From looking at what we do actually know about all of this, I think that serotonin plays a big role in leptin sensitivity of the hypothalamus, as well as other issues such as the excess release of adrenal hormones that increase blood sugar.  Type 2 diabetics tend to have higher levels of cortisol secretion and when serotonin is low in the brain this is what happens, especially among those who feel wired and depressed along with their high blood sugar.

It’s interesting to note that diabetics tend to have lower serotonin levels, and we know that there is some causation involved here, and if we are low in DHEA, which people middle aged or older tend to be, and markedly low actually, this will only worsen things.  There’s actually a pathway here, low DHEA causing higher cortisol, and higher cortisol causing higher blood sugar, and that’s a hormone we need to be paying a lot more attention to as well.

The medical profession isn’t interested in correcting hormone imbalances though, that’s not where the real money is, it’s always a lot more profitable to worsen imbalances, and they never choose the safer natural path, such as looking to prescribe 5-HTP instead of dangerous anti-depressant medication.
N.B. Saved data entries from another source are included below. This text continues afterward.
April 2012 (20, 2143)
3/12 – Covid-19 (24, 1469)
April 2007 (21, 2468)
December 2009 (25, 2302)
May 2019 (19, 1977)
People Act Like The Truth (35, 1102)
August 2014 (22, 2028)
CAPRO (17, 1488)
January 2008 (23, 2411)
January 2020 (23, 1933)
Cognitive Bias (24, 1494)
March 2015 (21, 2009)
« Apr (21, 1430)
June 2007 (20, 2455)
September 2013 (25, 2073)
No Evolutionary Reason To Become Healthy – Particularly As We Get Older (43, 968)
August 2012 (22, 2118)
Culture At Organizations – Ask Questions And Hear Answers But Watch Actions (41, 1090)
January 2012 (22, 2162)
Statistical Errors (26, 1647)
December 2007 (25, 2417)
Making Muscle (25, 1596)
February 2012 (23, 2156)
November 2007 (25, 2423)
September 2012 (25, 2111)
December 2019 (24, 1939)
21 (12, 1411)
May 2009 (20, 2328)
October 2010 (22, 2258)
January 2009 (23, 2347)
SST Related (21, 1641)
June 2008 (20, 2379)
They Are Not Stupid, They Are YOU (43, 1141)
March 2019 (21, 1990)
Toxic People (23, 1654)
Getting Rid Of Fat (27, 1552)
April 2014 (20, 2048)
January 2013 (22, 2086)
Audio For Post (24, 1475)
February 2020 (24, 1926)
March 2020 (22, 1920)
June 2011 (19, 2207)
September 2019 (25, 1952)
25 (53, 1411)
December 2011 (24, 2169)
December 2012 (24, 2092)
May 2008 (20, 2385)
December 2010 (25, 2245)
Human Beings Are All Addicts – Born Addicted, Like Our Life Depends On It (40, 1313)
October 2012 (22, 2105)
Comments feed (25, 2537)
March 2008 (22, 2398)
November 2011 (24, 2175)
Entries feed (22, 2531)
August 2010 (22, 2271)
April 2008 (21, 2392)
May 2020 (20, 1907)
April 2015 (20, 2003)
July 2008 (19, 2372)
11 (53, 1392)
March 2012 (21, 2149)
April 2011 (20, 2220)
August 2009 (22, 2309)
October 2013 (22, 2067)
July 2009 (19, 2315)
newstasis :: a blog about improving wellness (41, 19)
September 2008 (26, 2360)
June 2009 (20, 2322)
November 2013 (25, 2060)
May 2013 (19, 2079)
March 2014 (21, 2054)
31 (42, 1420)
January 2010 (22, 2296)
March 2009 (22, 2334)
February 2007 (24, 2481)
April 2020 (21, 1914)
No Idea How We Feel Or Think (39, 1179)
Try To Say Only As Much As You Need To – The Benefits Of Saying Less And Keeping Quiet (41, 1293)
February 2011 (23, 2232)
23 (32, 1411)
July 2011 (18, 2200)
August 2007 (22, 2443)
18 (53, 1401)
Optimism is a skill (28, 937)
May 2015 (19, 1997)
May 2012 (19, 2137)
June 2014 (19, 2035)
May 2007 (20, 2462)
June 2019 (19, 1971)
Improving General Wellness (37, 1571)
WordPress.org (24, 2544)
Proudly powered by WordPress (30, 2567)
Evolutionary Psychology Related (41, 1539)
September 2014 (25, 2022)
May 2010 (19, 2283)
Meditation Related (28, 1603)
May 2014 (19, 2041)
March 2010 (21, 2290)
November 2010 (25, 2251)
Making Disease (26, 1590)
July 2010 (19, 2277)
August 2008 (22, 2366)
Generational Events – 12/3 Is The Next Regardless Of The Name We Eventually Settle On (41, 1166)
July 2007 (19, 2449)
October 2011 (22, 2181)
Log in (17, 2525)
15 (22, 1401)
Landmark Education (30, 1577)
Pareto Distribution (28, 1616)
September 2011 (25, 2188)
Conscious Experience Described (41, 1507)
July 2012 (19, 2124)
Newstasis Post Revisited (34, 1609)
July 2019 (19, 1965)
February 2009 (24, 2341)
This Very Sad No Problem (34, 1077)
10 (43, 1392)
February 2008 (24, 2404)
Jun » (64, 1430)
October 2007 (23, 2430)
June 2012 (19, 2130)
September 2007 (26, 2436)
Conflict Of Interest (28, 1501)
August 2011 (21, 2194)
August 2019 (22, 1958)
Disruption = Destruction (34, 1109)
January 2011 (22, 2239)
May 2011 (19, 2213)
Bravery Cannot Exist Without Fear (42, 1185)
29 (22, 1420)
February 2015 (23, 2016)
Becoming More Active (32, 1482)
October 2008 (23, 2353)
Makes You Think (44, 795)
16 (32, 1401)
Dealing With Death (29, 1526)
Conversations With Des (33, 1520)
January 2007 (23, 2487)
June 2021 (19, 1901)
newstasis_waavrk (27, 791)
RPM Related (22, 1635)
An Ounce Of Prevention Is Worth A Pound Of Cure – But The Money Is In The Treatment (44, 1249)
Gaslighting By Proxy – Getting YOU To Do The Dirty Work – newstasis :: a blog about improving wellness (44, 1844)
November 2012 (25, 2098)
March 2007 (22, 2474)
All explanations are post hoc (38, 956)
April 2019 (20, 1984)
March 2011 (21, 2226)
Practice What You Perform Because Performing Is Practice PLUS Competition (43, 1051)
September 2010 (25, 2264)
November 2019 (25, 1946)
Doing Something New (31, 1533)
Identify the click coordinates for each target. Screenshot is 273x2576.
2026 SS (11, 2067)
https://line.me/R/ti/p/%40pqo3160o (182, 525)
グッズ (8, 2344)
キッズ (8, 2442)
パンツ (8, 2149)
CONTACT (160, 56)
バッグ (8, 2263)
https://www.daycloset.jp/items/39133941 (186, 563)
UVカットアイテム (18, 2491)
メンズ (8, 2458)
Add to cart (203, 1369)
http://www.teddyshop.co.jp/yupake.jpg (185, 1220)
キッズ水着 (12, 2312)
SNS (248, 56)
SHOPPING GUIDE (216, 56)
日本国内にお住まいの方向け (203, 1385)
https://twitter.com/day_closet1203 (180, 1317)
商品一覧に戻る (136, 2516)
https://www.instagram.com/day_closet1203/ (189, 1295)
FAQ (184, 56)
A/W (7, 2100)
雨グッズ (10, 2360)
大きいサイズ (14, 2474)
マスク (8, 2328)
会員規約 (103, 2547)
Magnesium deficiency is also something to really look at here and especially looking to get enough magnesium in the brain by taking Magtein, which is the only magnesium supplement that effectively crosses the blood brain barrier.

It’s always better to look to actually try to make things better rather than worse, although when it comes to the very common condition of leptin resistance, if you are overweight, you’re going to be messed up regardless, and the first step is to get your insulin levels down so your weight can more normalize, and then over time, you can see your leptin and insulin resistance both improve.